Sedikit meloncat cerita, tepat di tengah acara perayaan May Day tahun ini, kita dikejutkan oleh tindakan seorang aktivis buruh yang memilih ‘menghukum mati’ dirinya sendiri dengan aksi bunuh diri di Gelora Bung Karno. Aktivis buruh tersebut bergabung dengan salah satu barisan buruh terorganisir terbesar saat ini di negeri kita. Dari pesan terakhirnya di media sosial, tampaknya tindakannya didorong oleh rasa frustasi yang memuncak atas rendahnya perhatian kita semua akan kejahatan yang terjadi setiap hari di tempat kerja: buruknya keselamatan kerja. Padalah korbannya jauh lebih banyak dari mereka yang terjebak dalam penyalahgunaan narkoba.

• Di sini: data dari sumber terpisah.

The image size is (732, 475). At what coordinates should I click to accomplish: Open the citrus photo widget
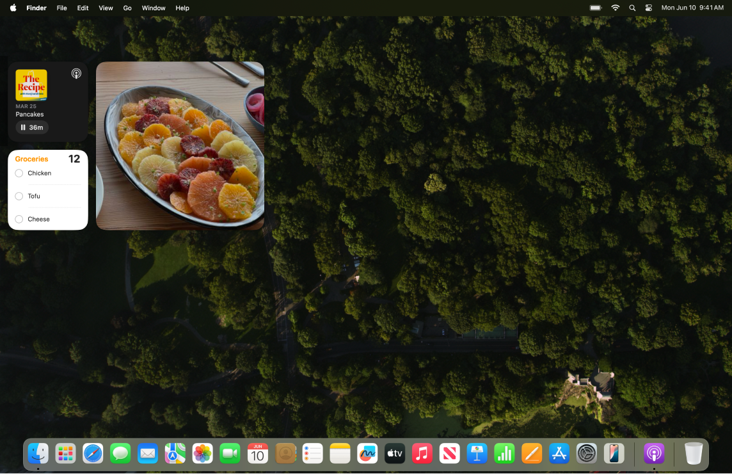pyautogui.click(x=180, y=145)
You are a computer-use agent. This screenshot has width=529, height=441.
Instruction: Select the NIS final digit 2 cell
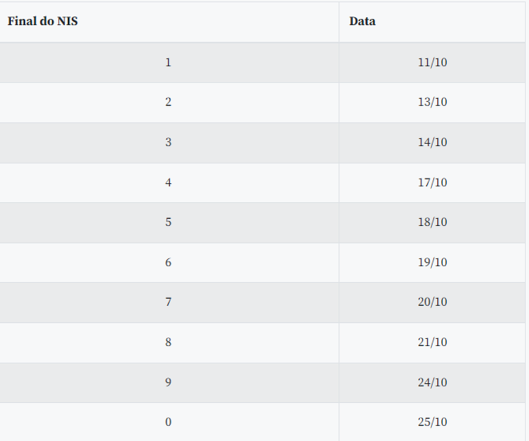click(168, 102)
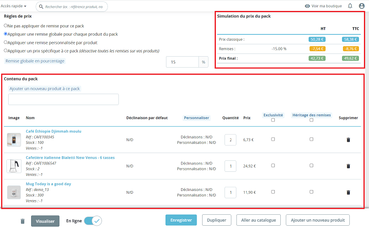Viewport: 369px width, 228px height.
Task: Delete the Café Éthiopie Djimmah moulu row
Action: point(348,140)
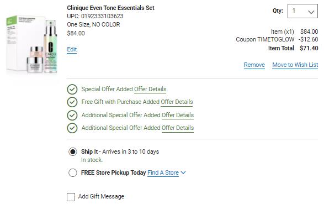324x204 pixels.
Task: Expand the Find A Store chevron arrow
Action: coord(183,172)
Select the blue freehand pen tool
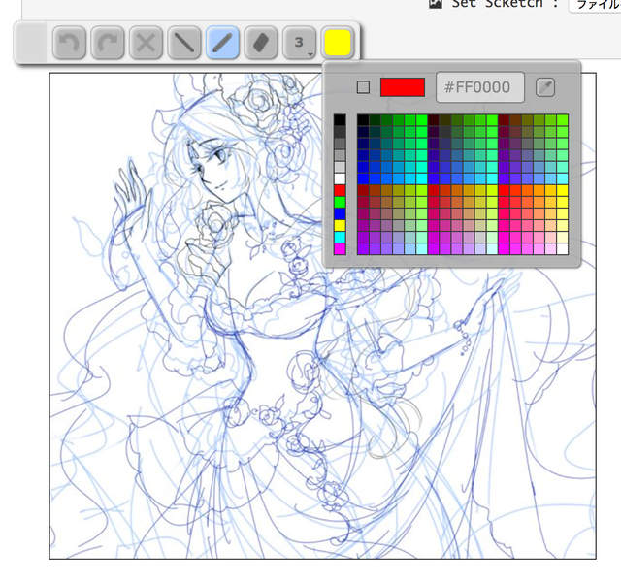Viewport: 621px width, 583px height. (222, 43)
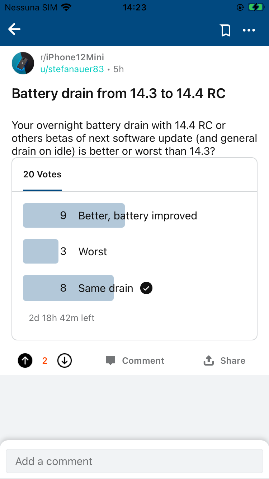Open the r/iPhone12Mini subreddit link
Image resolution: width=269 pixels, height=479 pixels.
[72, 57]
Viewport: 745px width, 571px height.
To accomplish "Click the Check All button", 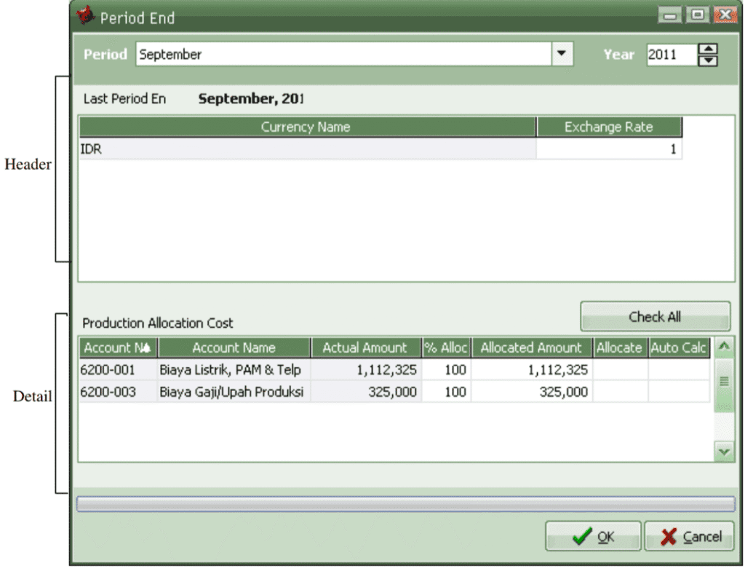I will click(655, 317).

Popularitas isu kejahatan dan keadilan dalam proses kerja begitu rendah sehingga kita mengenalnya sebagai ‘soal nasib buruk’. Sementara itu proses kerja kini berlangsung dalam produksi berjaringan secara global antara berbagai negara yang secara bendera ‘asing’ satu sama lainnya. Kita mengasingkan diri dari kepentingan menegakkan keadilan pada proses kerja. Ironisnya, kita lebih kecanduan ‘nasionalisme dangkal’ atau ‘anti asing’ untuk menjaga pertumbuhan ekonomi yang tinggi berlandaskan eksploitasi rakyat pekerja. Kecanduan ini juga memberi efek positif buat kekuasaan partai-partai oligarki.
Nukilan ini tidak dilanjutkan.